Leaving out all pictures, return exactly the lines from the one that contains "You are a computer-use" through the end of the data below.
(SOURCE DATA Opens)
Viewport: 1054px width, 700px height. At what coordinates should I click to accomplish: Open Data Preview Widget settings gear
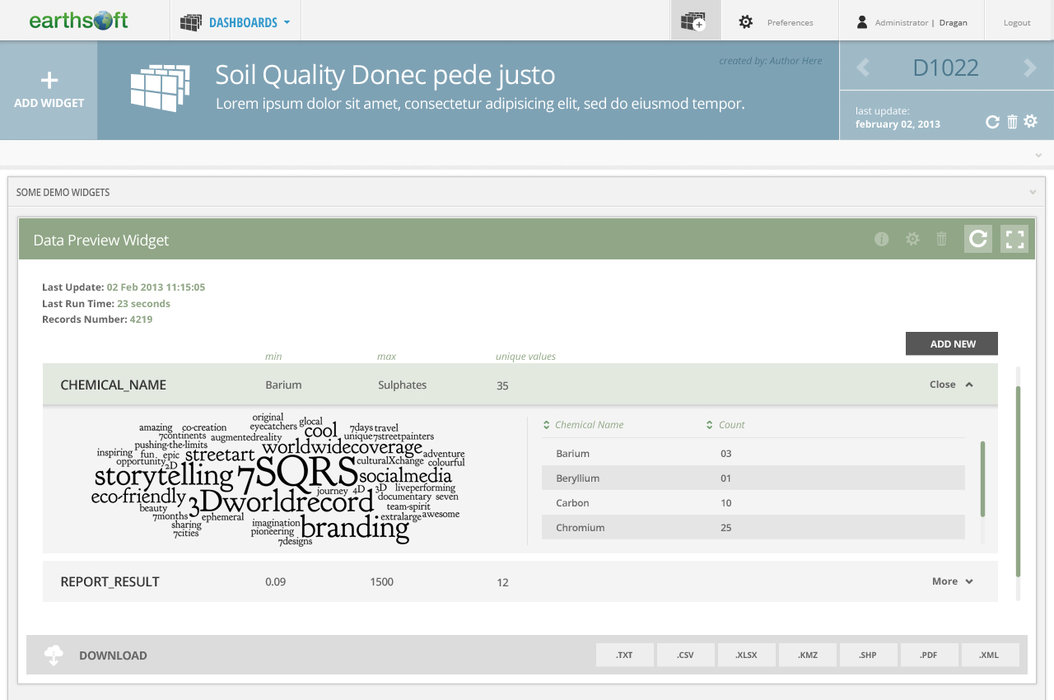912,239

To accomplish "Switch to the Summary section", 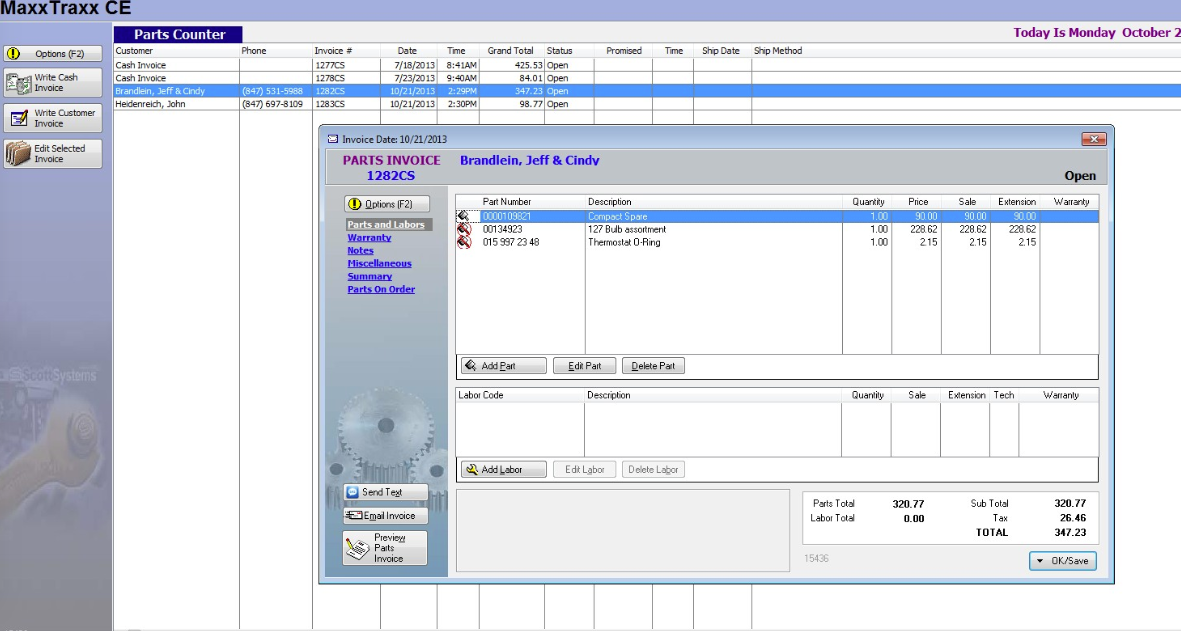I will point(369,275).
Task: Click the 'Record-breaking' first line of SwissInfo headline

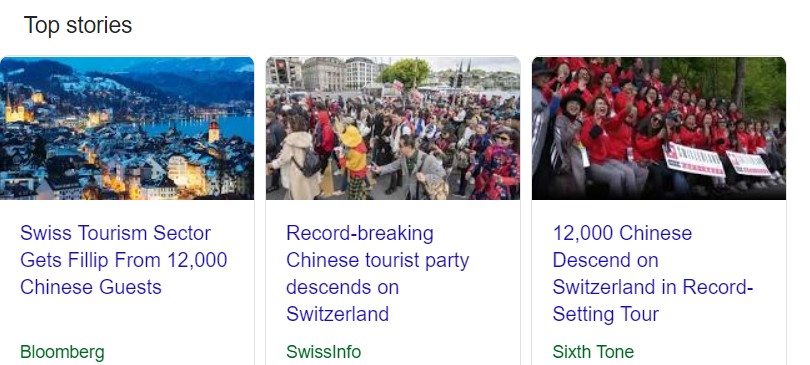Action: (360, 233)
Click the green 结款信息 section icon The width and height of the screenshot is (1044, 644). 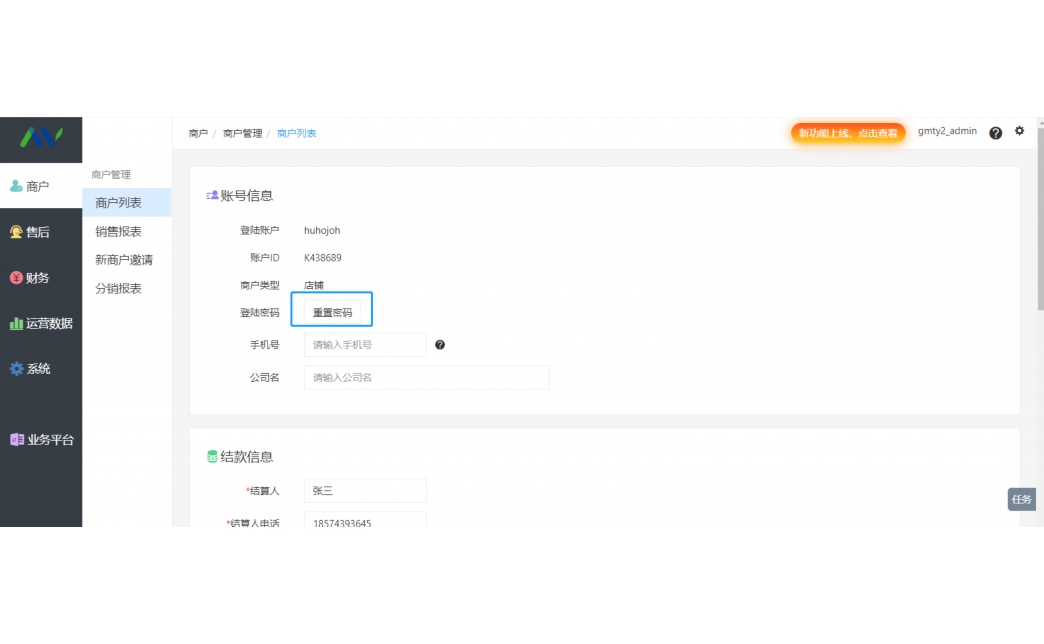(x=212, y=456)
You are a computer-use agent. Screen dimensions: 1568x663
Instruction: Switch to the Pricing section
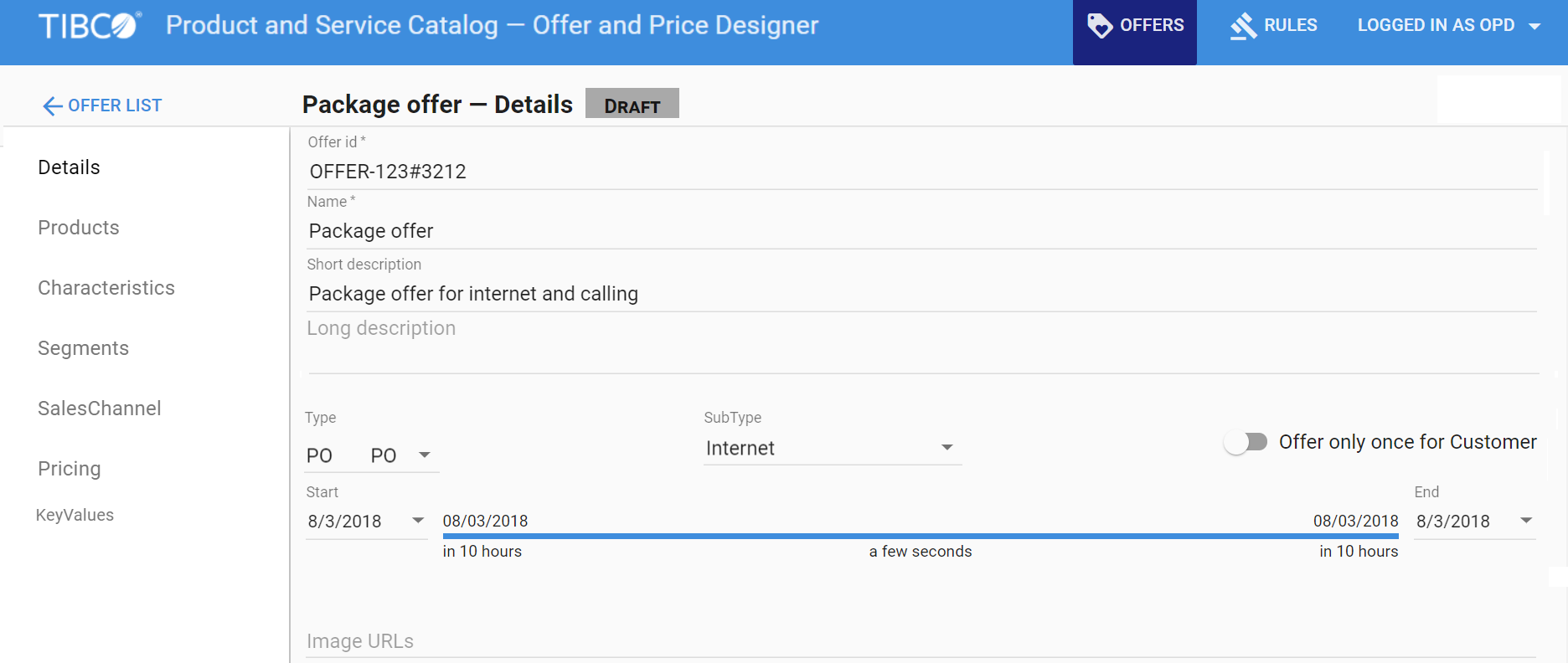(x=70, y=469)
(SOURCE DATA Closes)
▶ _TASK OUTPUT_:
You are a computer-use agent. Screen dimensions: 1568x663
Instruction: Switch to the Pricing section
(x=70, y=469)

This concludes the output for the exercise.